As soon as he’d witnessed the pillaging of the chapel and sent the treasures to the beach, Sweyn rushed back to Balevullin with his men, sweeping together through the buildings like a plague of locusts on a wheatfield. Canny as Loki, the trickiest god, Sweyn had reverted to his piratical habits. With less distance to carry the goods, he’d collect more, and also be in place to receive all the loot sent by the other captains.
Only with hindsight did Skarfr – and the gulled captains – realise how the trickster had pulled off his revenge on the one tormentor who was within reach. While Thorbjorn methodically sacked Tiree and sent all he found to Balevullin, Sweyn coolly assessed the heaps of metal, weapons and even some jewellery. He chose the best pieces and his men carried them aboard. And he kept choosing until half of the haul was on his ship.

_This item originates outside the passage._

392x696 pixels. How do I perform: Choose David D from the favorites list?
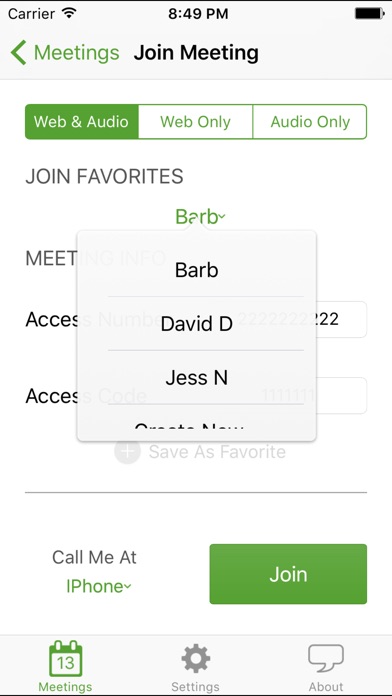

The two captains witnessed their spoils disappear. They didn’t dare intervene but they later gave Thorbjorn and the fifth captain an impassioned account when these two arrived on the beach to see Sweyn’s sail diminishing in the distance.
‘He said he’d taken the leader’s share, as was his right,’ finished a captain, breathless at the injustice.
As white with rage as Sweyn had been red, Thorbjorn shielded his eyes as he watched the last trace of the sea-rover vanish over the horizon.
‘We’ll take this matter to the Jarl.’ His every word came out like a knife jab in the ribs. ‘Let each man take his fourth of what is left.’ There were no arguments between them as they picked through Sweyn’s leavings and saw them loaded onto their ships, but the atmosphere was thunderous.
As Skarfr took his allotted burden of pewter cups and gewgaws, he thought he heard Thorbjorn say something between gritted teeth. Only the expression on Thorbjorn’s face helped Skarfr jump at the meaning of those half-heard words. He’d seen that same expression outside the Jarl’s Bu, against a wall, on the night of the wedding dinner.
‘Sweyn’s sister shall pay,’ Thorbjorn had vowed to himself.
The voyage back to Orphir was easier sailing than the route out, with favourable tide and wind, but heavier in heart. An invisible cloud hung over the ships and jokes were few. Thorbjorn stared at the pile of loot as if a magic quern would grind it bigger but there it stayed, disappointing, Sweyn’s leavings.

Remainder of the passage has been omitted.